Here is a possible implementation in Swift:

func factors(of n: Int) -> [Int] {
    precondition(n > 0, "n must be positive")
    let sqrtn = Int(Double(n).squareRoot())
    var factors: [Int] = []
    factors.reserveCapacity(2 * sqrtn)
    for i in 1...sqrtn {
        if n % i == 0 {
            factors.append(i)
        }
    }
    var j = factors.count - 1
    if factors[j] * factors[j] == n {
        j -= 1
    }
    while j >= 0 {
        factors.append(n / factors[j])
        j -= 1
    }
    return factors
}

Remarks:

• reserveCapacity is used to avoid array reallocations.
• All factors in the range 1...sqrtn are determined first, then the corresponding factors n/i are appended in reverse order, so that all factors are in increasing order.
• Special care must be taken that for perfect squares, sqrt(n) is not listed twice.

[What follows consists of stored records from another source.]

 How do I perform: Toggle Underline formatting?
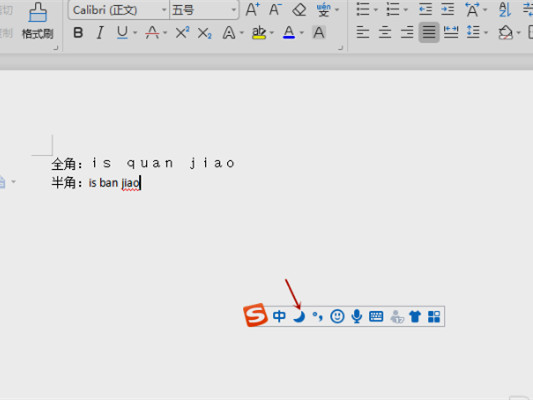(122, 33)
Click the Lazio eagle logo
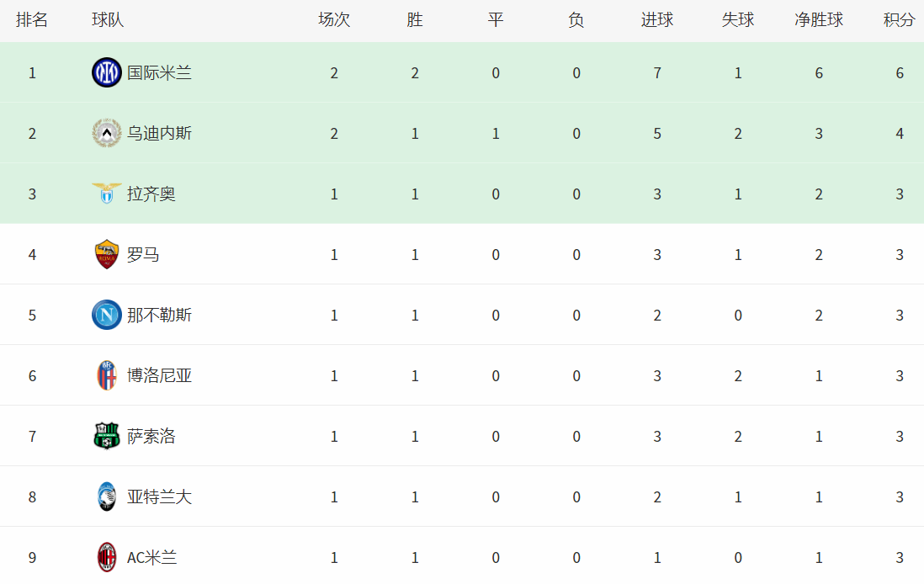This screenshot has height=584, width=924. point(107,194)
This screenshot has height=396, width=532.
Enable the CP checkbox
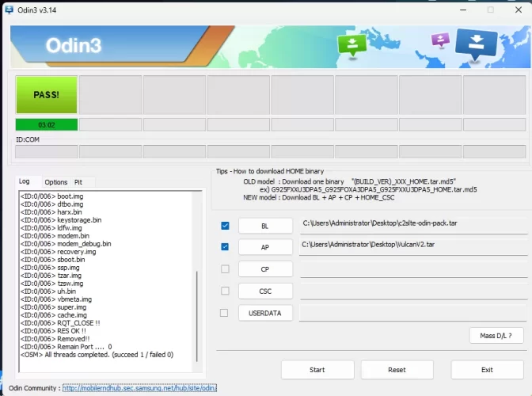point(225,269)
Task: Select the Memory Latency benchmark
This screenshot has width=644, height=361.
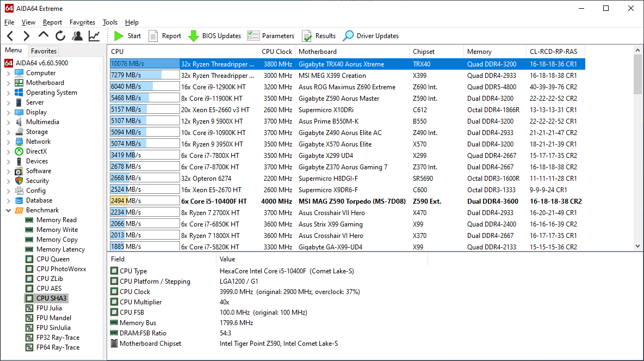Action: tap(60, 249)
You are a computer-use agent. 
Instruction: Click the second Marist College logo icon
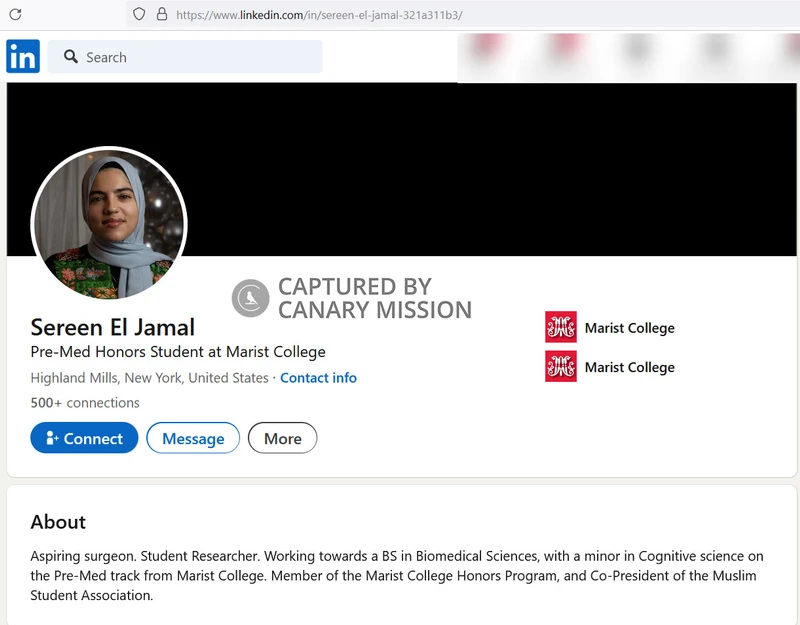561,367
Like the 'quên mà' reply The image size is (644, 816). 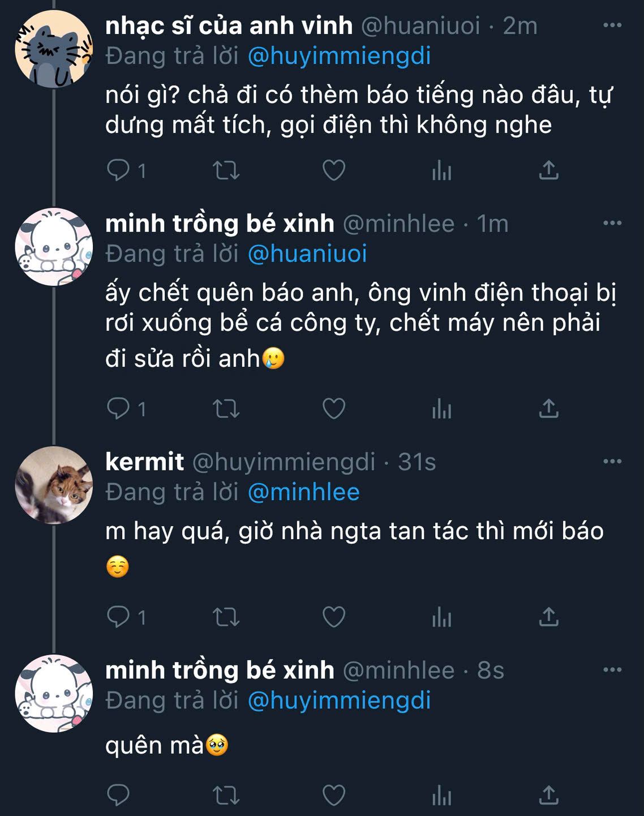333,795
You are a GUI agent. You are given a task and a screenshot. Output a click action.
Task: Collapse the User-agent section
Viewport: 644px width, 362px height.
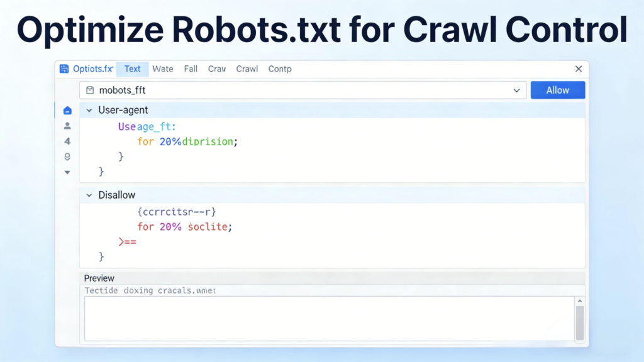coord(89,111)
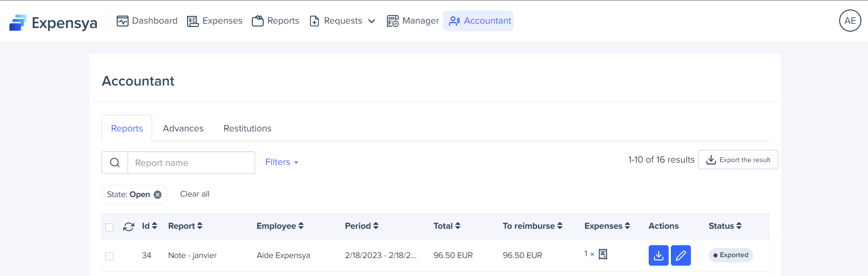Go to Dashboard in the navigation
The image size is (868, 276).
147,21
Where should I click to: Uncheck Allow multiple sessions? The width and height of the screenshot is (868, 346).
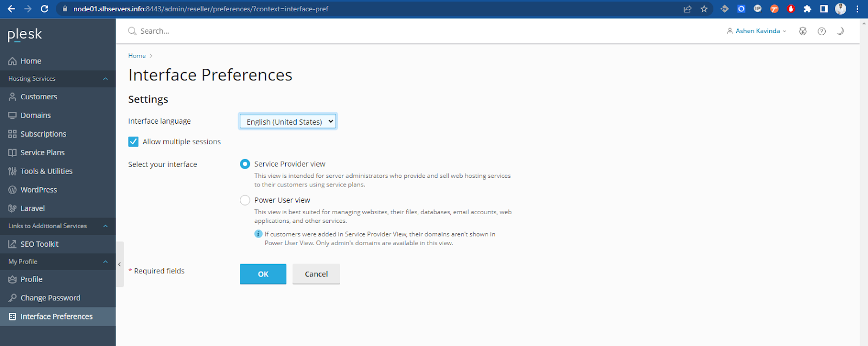[x=133, y=142]
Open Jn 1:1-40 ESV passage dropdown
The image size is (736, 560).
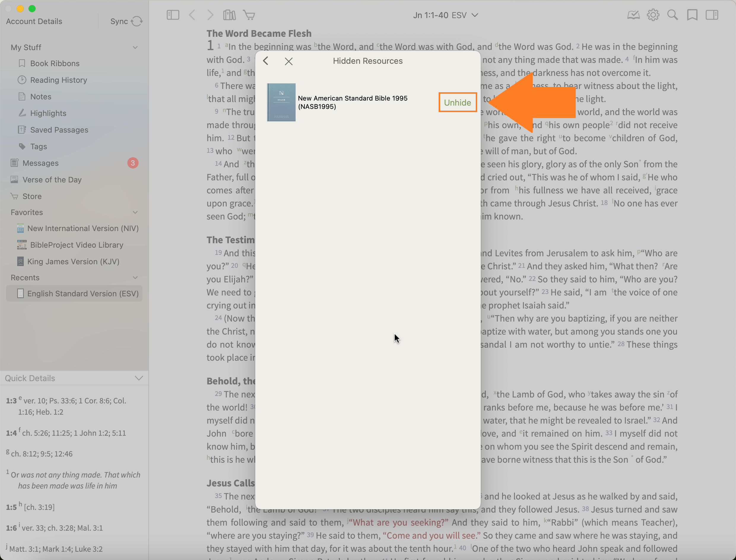click(x=445, y=15)
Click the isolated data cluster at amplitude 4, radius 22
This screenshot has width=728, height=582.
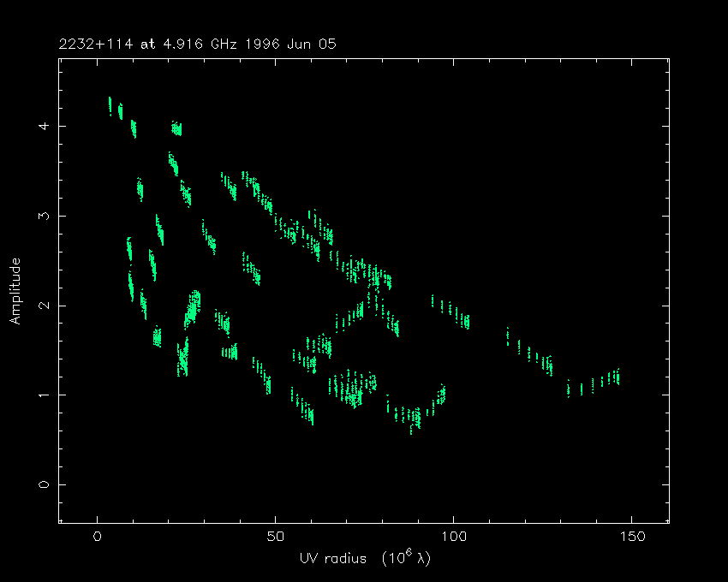[176, 129]
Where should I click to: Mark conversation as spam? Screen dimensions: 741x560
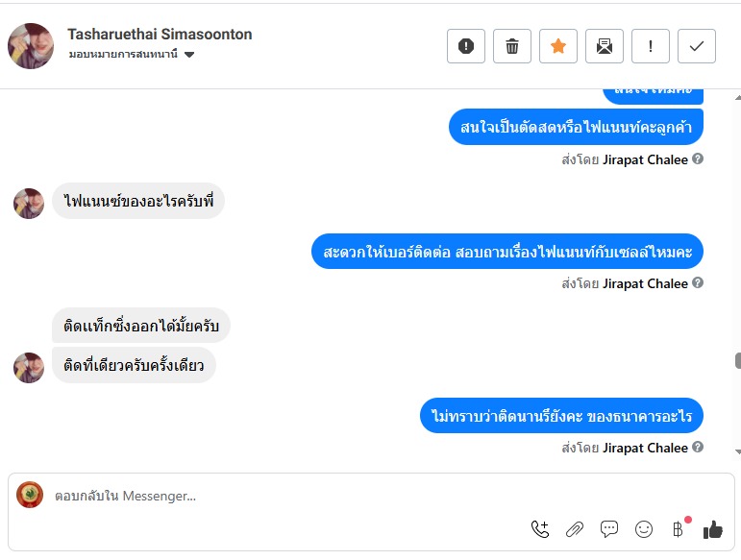click(466, 46)
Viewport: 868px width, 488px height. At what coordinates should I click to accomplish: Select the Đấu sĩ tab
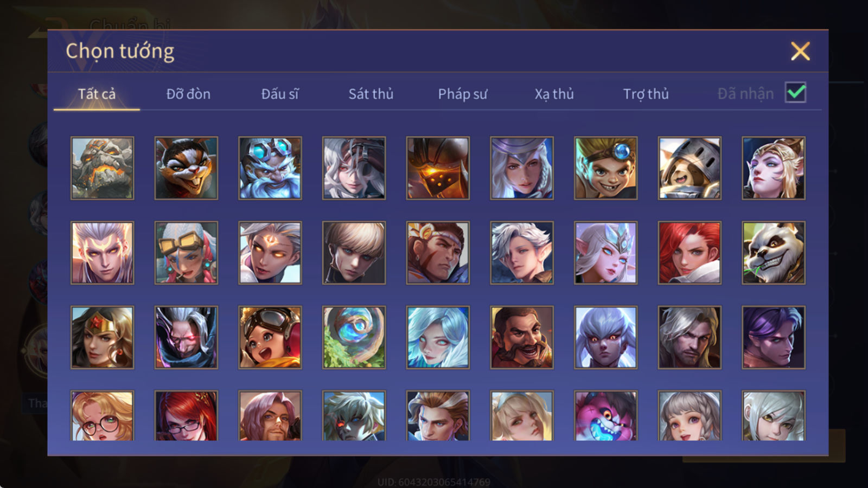tap(279, 94)
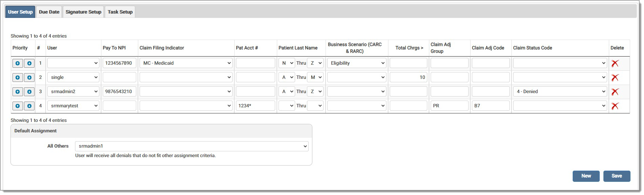This screenshot has width=644, height=195.
Task: Delete the 'single' user row
Action: [x=615, y=78]
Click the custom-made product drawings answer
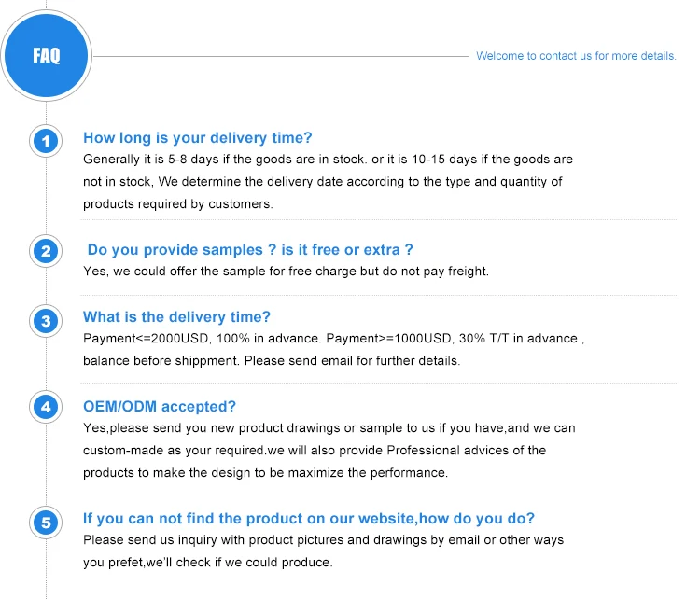The width and height of the screenshot is (700, 600). (329, 428)
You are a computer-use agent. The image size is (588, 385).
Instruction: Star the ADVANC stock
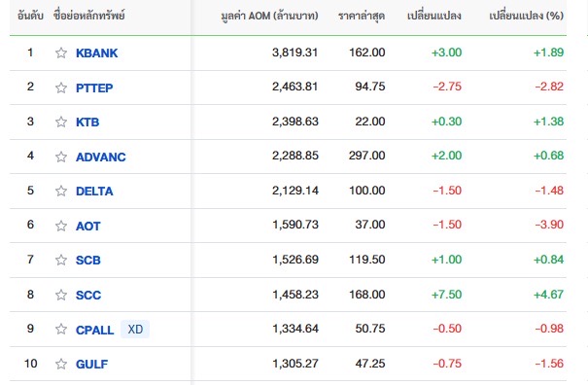61,157
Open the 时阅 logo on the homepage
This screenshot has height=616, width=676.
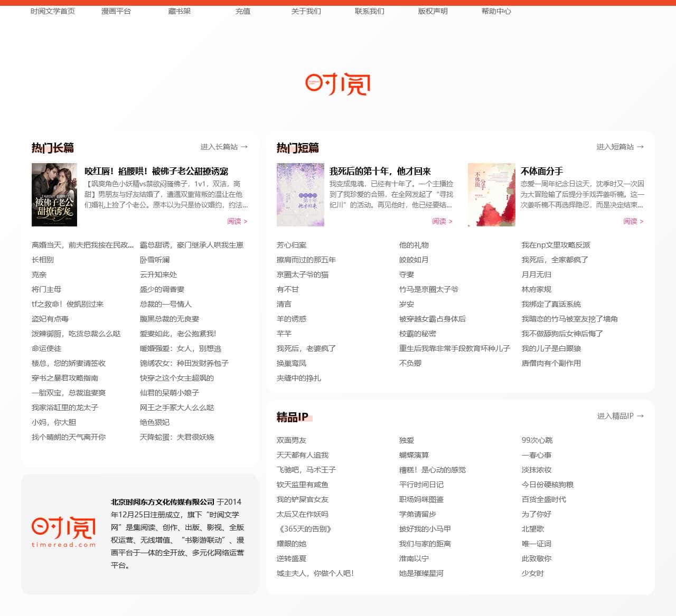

For numbers with up to 8 decimal digits, at most 9,999 trial divisions are needed. Example (on a 1.2 GHz Intel Core m5 MacBook, compiled in Release mode):

let start = Date()
let f = factors(of: 99999999)
print("Time:", Date().timeIntervalSince(start) * 1000, "ms")
print("Factors:", f)

Output:

Time: 0.227034091949463 ms
Factors: [1, 3, 9, 11, 33, 73, 99, 101, 137, 219, 303, 411, 657, 803, 909, 1111, 1233, 1507, 2409, 3333, 4521, 7227, 7373, 9999, 10001, 13563, 13837, 22119, 30003, 41511, 66357, 81103, 90009, 110011, 124533, 152207, 243309, 330033, 456621, 729927, 990099, 1010101, 1369863, 3030303, 9090909, 11111111, 33333333, 99999999]

Answer 2

It all depends on your numbers. Here is a great summary:

"How big are your numbers?" determines the method to use:

• Less than 2^16 or so: Lookup table.
• Less than 2^70 or so: Sieve of Atkin. This is an optimized version of the more well known Sieve of Eratosthenes. Edit: Richard Brent's modification of Pollard's rho algorithm may be better in this case.
• Less than 10^50: Lenstra elliptic curve factorization
• Less than 10^100: Quadratic Sieve
• More than 10^100: General Number Field Sieve

So it all becomes a matter of picking algorithms and implementing them in Swift. Since you're saying you need numbers with "6 characters" that implies they are around 2^17 or so. So it's option 2 in that list: Sieve of Atkin or the modification of Pollard's rho.